▸ Tasks for this exercise
A. In the article about the Kyangwali science laboratory, how many students will the laboratory serve?
B. Reproduce word for word the part of the article about the Kyangwali science laboratory starting at "The school that" and ending at "of foreign affairs.".
C. Continue the article about the Japanese-funded science laboratory at Kyangwali Secondary School from where it stops.

━━━ Excerpted text ━━━

KIKUUBE - The Japanese government has built a sh270m modern science laboratory for refugees and locals at Kyangwali Secondary School in Kikuube district to boost science education.
The school that is located in Kyangwali refugee settlement, which is home to over 30,000 refugees from the Democratic Republic of Congo, has received an up to standard science laboratory from the Embassy of Japan.
The funding from Japan helped to build a three-roomed science laboratory which is equipped with a solar PV system to serve a total of 614 students, among them 305 refugee students and 309 Ugandans.
The facility which will be commissioned Wednesday by the ambassador of Japan, Kazuaki Kameda is funded under the Grant Assistance for Grassroots Human Security Projects (GGP) which is administered by the Embassy of Japan.
Kyangwali Secondary School serves the refugees in Kyangwali and the people in the neighborhood and the laboratory will ensure that the students gain quality practical lessons, according to a statement from the ministry of foreign affairs.
Kyangwali Secondary school was taken over by the government in 2016 but it had no science laboratory. Although biology, chemistry, and physics are compulsory science subjects, the school did not have a science laboratory block and the facilities were not up to standard for experimental lessons.

━━━ Supplied records ━━━

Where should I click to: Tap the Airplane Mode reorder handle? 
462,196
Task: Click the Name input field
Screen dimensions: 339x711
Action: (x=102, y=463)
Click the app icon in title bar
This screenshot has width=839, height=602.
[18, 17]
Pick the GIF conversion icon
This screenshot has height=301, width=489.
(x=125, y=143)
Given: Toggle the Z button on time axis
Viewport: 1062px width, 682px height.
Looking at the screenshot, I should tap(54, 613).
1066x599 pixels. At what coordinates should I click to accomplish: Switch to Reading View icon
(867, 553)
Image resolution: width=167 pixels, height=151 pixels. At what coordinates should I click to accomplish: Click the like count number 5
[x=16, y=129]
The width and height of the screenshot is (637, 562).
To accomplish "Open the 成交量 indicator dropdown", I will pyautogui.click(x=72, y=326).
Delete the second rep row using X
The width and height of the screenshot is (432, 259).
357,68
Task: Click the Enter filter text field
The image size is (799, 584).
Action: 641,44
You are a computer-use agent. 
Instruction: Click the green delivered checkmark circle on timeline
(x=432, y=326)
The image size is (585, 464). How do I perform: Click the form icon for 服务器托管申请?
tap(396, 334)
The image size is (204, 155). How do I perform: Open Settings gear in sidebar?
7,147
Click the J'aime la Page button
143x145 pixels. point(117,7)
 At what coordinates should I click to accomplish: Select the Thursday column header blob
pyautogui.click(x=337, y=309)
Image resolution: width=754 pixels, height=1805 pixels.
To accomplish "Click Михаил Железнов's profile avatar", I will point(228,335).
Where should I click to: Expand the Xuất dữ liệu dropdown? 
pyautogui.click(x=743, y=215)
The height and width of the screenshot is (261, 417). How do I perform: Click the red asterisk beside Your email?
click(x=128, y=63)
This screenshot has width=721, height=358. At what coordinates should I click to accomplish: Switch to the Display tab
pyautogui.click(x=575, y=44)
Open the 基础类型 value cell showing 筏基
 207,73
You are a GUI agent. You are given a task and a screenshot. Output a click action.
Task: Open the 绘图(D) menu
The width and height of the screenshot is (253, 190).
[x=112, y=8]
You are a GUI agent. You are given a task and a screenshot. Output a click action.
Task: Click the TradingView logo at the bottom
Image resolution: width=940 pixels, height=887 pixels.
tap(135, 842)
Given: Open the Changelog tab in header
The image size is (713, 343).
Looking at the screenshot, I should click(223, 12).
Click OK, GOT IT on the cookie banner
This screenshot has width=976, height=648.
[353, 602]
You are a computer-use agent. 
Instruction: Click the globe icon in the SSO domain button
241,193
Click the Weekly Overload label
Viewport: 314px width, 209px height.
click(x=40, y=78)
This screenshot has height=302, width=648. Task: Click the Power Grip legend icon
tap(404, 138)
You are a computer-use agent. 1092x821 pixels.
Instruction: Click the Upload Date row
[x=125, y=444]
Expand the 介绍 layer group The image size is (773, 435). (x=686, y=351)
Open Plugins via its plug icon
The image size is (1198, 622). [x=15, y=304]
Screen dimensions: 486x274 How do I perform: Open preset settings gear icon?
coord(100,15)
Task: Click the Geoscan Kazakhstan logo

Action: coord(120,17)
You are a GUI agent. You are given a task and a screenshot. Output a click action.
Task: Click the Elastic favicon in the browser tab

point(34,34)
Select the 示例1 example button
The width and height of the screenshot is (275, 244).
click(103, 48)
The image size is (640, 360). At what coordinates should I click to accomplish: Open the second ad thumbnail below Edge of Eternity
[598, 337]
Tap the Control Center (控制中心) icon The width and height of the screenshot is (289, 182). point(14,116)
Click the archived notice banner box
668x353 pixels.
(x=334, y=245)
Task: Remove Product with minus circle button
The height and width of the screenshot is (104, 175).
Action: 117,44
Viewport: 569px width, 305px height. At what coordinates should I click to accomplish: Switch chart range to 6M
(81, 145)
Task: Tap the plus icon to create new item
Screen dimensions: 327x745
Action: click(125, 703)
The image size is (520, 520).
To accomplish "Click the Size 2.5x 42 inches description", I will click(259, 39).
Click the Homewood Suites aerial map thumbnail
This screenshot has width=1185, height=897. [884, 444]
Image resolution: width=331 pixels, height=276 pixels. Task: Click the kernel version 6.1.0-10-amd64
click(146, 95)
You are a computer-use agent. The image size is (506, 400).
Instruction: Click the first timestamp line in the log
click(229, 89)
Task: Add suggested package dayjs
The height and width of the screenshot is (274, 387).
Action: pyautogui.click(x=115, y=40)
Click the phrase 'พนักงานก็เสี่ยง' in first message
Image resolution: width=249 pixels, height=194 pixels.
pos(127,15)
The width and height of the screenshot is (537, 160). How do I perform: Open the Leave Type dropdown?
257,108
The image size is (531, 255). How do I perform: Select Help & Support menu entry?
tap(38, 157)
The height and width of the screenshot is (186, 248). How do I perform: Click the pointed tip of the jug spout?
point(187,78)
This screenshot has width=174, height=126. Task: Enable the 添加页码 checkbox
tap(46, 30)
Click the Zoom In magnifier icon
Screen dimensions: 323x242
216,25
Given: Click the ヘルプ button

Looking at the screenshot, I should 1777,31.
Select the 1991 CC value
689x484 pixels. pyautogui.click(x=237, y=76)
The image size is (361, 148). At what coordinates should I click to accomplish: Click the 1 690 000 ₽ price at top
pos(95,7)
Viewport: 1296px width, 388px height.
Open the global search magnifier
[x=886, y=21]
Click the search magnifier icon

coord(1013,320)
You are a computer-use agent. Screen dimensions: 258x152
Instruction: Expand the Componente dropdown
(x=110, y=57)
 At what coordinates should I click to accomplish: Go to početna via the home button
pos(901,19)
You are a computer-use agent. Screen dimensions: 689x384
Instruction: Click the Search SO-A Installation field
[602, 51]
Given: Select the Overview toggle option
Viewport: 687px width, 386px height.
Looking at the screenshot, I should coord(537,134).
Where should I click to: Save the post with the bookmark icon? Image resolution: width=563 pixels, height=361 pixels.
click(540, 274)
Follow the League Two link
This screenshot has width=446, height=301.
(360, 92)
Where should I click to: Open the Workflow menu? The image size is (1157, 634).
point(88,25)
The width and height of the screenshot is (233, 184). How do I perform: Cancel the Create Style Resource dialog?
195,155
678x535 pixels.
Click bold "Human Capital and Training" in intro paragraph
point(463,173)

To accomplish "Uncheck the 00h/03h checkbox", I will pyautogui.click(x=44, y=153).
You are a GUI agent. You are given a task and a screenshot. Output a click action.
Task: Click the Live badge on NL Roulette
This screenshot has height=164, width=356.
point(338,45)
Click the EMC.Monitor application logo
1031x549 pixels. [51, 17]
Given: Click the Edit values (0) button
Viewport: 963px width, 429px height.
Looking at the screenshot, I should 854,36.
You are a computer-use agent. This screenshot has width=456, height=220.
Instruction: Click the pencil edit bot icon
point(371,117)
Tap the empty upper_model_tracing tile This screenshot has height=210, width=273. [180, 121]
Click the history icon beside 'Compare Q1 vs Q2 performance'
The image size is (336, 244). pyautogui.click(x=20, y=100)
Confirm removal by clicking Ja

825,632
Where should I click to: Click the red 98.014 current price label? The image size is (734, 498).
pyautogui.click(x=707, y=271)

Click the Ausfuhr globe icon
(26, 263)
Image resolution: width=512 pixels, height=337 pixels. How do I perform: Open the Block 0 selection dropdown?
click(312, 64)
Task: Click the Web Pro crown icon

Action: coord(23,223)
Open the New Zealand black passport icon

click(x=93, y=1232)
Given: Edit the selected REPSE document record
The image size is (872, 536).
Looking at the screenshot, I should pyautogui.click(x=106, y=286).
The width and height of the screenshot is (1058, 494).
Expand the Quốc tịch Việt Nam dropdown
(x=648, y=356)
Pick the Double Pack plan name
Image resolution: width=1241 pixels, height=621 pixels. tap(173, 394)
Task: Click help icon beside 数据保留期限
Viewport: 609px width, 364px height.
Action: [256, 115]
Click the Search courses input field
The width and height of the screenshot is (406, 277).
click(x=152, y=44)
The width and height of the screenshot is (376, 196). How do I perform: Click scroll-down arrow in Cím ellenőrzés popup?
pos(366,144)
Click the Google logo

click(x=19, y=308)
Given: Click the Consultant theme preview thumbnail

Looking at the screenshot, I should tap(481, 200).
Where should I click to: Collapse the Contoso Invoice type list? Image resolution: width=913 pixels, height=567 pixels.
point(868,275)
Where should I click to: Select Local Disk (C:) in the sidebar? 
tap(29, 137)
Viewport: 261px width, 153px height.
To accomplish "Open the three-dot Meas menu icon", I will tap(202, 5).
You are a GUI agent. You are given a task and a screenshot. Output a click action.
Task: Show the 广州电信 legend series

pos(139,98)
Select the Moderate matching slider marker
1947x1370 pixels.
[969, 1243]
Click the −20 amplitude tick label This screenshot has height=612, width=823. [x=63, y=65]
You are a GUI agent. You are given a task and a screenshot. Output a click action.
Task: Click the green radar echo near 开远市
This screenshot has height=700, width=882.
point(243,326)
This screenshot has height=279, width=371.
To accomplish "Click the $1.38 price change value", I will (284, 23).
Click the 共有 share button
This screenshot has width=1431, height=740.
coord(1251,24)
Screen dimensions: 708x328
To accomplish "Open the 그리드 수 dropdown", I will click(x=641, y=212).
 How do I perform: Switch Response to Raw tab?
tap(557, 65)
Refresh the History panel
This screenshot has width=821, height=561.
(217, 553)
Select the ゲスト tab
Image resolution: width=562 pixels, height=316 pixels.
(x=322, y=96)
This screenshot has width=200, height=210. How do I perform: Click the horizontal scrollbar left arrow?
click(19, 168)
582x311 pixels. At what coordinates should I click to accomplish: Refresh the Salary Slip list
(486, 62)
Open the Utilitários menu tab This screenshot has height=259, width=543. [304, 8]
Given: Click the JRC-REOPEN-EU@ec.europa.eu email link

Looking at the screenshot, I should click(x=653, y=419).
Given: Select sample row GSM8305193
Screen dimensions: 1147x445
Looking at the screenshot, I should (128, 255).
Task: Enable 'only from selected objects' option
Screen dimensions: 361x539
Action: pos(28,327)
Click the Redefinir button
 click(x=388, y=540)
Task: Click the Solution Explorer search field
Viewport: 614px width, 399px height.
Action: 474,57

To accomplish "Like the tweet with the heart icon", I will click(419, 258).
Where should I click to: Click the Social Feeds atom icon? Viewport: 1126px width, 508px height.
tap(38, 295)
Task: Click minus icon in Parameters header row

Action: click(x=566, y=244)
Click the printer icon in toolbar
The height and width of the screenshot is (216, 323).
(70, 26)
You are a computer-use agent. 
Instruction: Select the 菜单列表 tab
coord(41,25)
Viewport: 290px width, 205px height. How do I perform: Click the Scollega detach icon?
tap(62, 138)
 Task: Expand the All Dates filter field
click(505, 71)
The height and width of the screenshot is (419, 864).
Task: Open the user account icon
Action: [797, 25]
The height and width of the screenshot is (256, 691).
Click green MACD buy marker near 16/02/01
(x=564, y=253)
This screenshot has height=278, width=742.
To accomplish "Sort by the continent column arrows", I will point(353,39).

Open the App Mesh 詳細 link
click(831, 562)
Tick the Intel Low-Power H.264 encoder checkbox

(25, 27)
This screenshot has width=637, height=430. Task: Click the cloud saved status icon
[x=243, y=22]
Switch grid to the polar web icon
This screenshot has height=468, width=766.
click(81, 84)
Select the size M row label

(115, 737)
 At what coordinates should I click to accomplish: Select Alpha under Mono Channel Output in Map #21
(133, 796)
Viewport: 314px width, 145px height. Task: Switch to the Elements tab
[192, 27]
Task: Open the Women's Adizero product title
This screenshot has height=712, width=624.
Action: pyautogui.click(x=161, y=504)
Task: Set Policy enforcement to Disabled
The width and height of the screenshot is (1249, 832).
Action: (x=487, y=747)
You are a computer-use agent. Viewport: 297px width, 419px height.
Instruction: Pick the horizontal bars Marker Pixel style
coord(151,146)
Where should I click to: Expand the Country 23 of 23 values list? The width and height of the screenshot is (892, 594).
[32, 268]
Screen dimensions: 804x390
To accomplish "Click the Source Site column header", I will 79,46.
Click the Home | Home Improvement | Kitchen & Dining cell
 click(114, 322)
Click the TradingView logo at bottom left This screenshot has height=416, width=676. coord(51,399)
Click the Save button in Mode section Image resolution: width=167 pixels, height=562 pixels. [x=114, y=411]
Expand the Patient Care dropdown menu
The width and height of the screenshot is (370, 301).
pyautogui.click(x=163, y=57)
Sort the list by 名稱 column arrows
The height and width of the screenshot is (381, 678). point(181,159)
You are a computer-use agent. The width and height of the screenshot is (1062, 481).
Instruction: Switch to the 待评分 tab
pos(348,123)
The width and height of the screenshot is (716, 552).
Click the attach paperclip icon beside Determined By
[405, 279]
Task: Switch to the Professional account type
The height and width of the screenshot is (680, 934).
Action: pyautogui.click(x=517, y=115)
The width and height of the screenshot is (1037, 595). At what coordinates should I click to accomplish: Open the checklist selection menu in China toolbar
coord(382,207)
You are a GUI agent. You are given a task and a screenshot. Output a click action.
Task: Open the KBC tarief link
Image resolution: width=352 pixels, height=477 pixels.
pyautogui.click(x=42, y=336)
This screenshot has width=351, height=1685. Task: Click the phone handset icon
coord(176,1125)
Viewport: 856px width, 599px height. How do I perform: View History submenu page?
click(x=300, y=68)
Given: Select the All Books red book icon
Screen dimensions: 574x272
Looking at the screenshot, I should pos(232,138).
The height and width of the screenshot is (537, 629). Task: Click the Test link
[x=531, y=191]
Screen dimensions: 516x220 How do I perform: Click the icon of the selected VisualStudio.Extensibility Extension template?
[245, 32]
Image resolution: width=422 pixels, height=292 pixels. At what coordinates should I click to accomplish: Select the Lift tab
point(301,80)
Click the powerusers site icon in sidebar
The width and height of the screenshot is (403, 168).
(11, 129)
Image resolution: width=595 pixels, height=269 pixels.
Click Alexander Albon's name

━━━

▸ Numbered responses
A. 614 students: 305 refugee students and 309 Ugandans.

B.
The school that is located in Kyangwali refugee settlement, which is home to over 30,000 refugees from the Democratic Republic of Congo, has received an up to standard science laboratory from the Embassy of Japan.
The funding from Japan helped to build a three-roomed science laboratory which is equipped with a solar PV system to serve a total of 614 students, among them 305 refugee students and 309 Ugandans.
The facility which will be commissioned Wednesday by the ambassador of Japan, Kazuaki Kameda is funded under the Grant Assistance for Grassroots Human Security Projects (GGP) which is administered by the Embassy of Japan.
Kyangwali Secondary School serves the refugees in Kyangwali and the people in the neighborhood and the laboratory will ensure that the students gain quality practical lessons, according to a statement from the ministry of foreign affairs.

C.
Kyangwali refugee settlement was established on land that was given to the government by Bunyoro Kingdom to resettle refugees from Rwanda in the 1950s. The refugee settlement borders communities of more than 10,000 locals who share resources amongst themselves.
According to the foreign affairs ministry, the new facility is meant to contribute towards assisting Africa in boosting economic growth through uplifting the lives of the people at the grassroots, achieving the Sustainable Development Goals (SDGs) and consolidating peace and good governance.
Under Japan’s GGP programme, the country has so far funded a total of 249 projects worth sh19m (about sh70b) since its conception in Uganda in 1992.